Bethan Rose Jenkins, Cannabis News Writer/Editorial

As the European Union gradually begins to embrace the cannabis plant in its medicinal form, another British country is leaning towards the launch of a legal medical cannabis market. 

That country is Ireland, where patients have just been informed that they will soon be able to obtain a prescription for pharmaceutical-grade cannabis products.

This “milestone” move is anticipated to provide hope to Irish families, many of which have long been struggling to obtain legal medical cannabis products; mainly due to legal barriers and high prices. However, this is not to say that obstacles have been completely lifted. 

Although a select number of medical cannabis products in Ireland were legalized a few years back, the latest announcement means that patients will soon be reimbursed for their prescribed medicines.

According to leftist MEP Luke ‘Ming’ Flanagan, prescribable access to medical cannabis in Ireland provides patients with “reassurance” that their supply is 100 percent guaranteed. During an interview with EURACTIV reporters, Flanagan said that, while patients have experienced major distress, Ireland’s medical cannabis law will “put on a proper statutory footing.”

The majority of Irish people support medical cannabis legalization, with a recent survey confirming that 92 percent of respondents would favour the legalization of medical cannabis. Red C Research conducted the opinion poll on behalf of Help Not Harm in order “to understand the general views of the public towards the medical use of cannabis”.

Patients can avoid excessive cost of medical cannabis in Ireland thanks to latest move

Aside from increasing access to medical cannabis for Irish patients, the new law strives to make treatment more affordable for those who are diagnosed with qualifying conditions. 

Irish People Before Profit/Solidarity politician Eugene “Gino” Kenny has long supported cannabis reform issues in his country. Kenny, who also serves as a Teachta Dála for the Dublin Mid-West constituency, says that medical cannabis in Ireland is “prohibitively expensive” for most residents.

“This marks a milestone achievement for Ireland,” he told EURACTIV reporters.  

Kenny noted the importance of making medical cannabis in Ireland affordable, since a significant portion of “desperate families” with sick children often seek out the plant from black market dealers.

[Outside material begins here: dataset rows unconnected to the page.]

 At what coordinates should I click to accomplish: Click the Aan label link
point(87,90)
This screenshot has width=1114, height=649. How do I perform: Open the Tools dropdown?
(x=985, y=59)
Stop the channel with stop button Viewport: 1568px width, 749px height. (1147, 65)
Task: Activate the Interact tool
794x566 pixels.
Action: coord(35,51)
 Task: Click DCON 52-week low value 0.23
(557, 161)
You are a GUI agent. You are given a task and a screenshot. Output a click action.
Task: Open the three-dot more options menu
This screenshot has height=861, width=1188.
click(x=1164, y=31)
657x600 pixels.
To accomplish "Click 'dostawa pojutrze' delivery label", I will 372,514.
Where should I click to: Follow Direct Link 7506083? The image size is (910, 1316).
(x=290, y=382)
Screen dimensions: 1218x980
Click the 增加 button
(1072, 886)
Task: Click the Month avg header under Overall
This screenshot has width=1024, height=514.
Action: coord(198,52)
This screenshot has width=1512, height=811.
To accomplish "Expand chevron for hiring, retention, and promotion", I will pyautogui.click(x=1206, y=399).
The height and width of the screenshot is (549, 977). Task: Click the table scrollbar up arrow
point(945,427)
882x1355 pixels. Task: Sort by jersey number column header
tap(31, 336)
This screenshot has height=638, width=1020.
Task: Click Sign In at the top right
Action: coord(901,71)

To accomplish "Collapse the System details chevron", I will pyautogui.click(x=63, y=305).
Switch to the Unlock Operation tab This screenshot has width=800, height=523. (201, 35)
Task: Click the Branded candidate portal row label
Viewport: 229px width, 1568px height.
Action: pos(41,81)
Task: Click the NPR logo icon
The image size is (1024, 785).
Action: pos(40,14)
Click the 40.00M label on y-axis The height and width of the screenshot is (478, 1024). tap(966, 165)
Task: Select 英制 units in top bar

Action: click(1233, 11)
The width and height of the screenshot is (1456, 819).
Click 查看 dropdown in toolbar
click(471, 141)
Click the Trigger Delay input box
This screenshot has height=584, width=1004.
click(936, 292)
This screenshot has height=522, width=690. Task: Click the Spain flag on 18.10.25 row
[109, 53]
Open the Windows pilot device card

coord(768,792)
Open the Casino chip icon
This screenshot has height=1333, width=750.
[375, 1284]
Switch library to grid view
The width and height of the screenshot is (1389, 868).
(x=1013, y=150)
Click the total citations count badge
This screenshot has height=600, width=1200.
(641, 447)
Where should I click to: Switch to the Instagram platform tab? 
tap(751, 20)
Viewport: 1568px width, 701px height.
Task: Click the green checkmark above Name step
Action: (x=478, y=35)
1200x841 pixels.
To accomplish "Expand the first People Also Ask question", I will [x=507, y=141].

Conversely, his optimism is slightly clouded by the fact that numerous barriers to access remain.

The politician stated that Ireland’s medical cannabis access program is overly restrictive; the list of qualifying conditions is fairly limited. Whereas most medical cannabis programs around the world offer patients a chance to enroll if they suffer from chronic pain—estimated to affect 10 percent of the global population—Ireland’s medical cannabis program fails to include this condition.

Due to the limitations, Kenny is prompting the Irish government to add chronic pain to the list of qualifying conditions, as well as a broad spectrum of neurological conditions. Other countries in the EU that have established medical cannabis programs, such as The Netherlands, already allow access for patients with these conditions.

Various avenues of treatment to be explored before medical cannabis in Ireland is pursued

Something else that is causing concern for Irish pot lobbyists, such as Flanagan, is a rule stipulating that other types of treatment must first be researched and tested before cannabis can be pursued as a treatment option. 

Flanagan believes that this is the wrong approach to take and could potentially cause longer delays for in-need patients. He feels that the existing evidenced-based research is sufficient to “get the ball rolling in terms of access to medical cannabis.”

“There is a concern about the fact that patients can only use products licensed under the scheme where conventional treatments fail,” Kenny said, adding that all patients “should be offered cannabis-based treatments on an equal footing with other medicines.”

Although the issue of medical cannabis use in Ireland (and further afield) is widely controversial and misinterpreted, Flanagan feels confident that the dynamic is “dramatically” transforming.

“While many medics were, and still are, skeptical, we have seen the debate shift over the past few years as it becomes more obvious the benefits that this treatment can offer,” he explained, before noting that medical cannabis treatments can be completely “transformational” for people who need it the most.